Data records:

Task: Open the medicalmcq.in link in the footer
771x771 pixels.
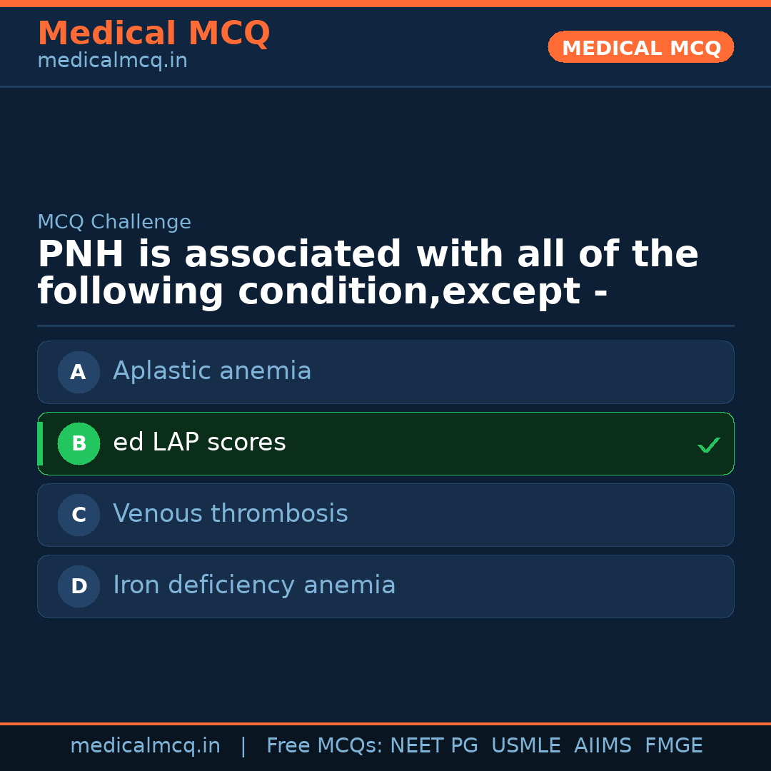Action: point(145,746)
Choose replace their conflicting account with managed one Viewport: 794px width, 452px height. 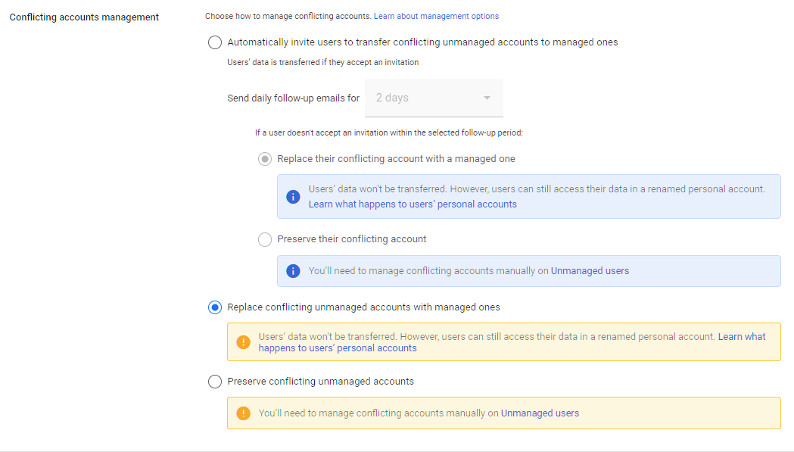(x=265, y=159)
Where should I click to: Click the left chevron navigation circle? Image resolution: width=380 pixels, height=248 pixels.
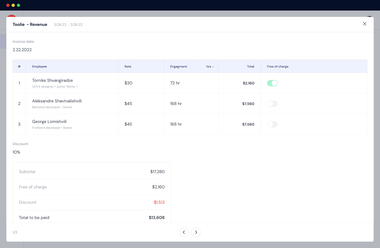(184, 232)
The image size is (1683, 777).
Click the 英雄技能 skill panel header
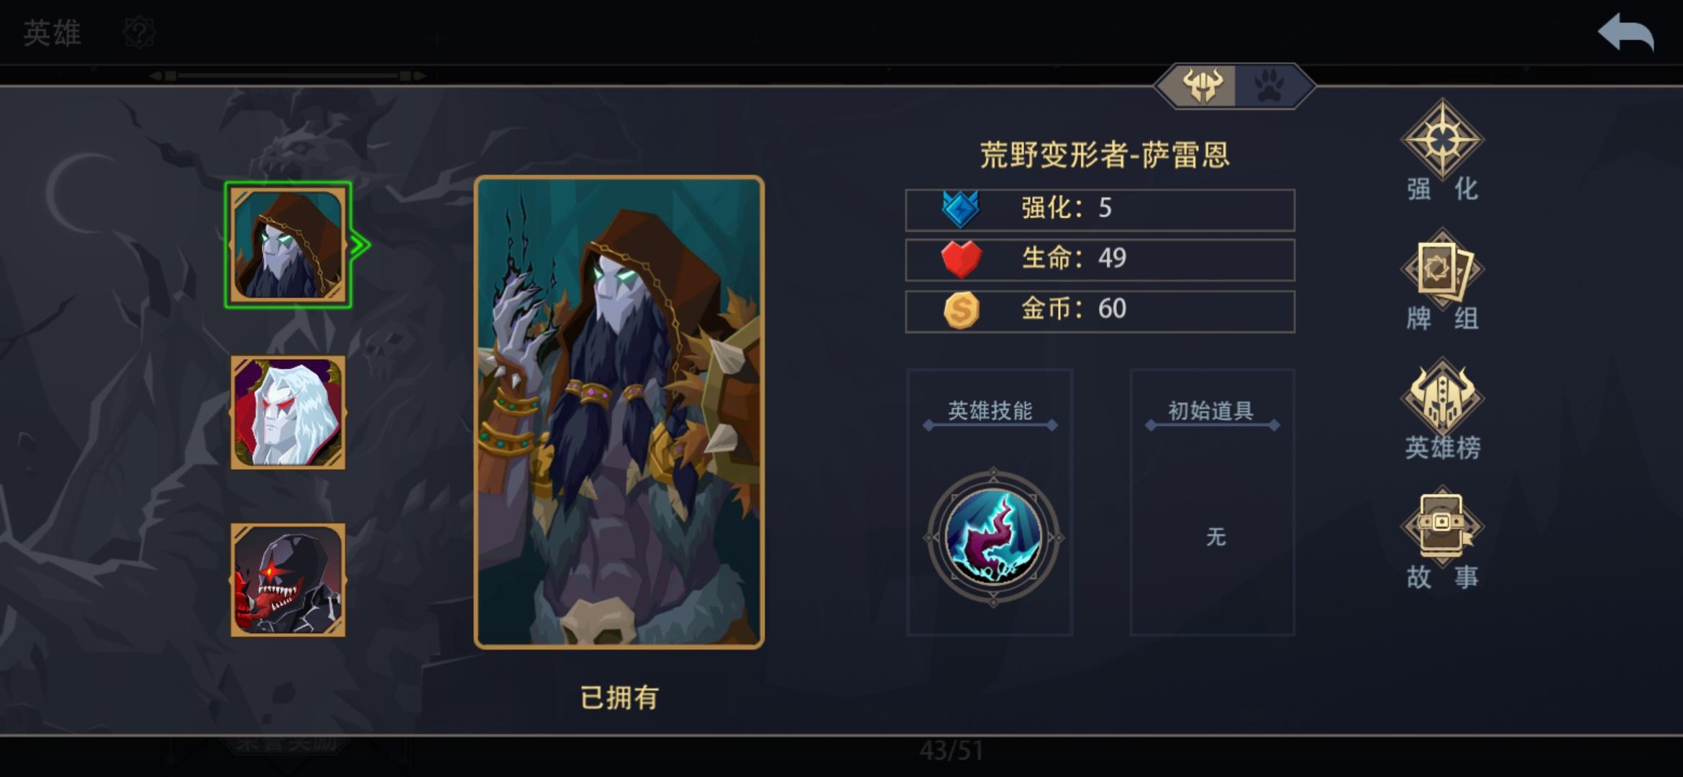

Instructions to follow
Only the lines from the one with "The image size is (1683, 777)." through the final line of the entries above are to be repeated, exactly as written and without pictures.

Reply
The image size is (1683, 777).
Click the 英雄技能 skill panel header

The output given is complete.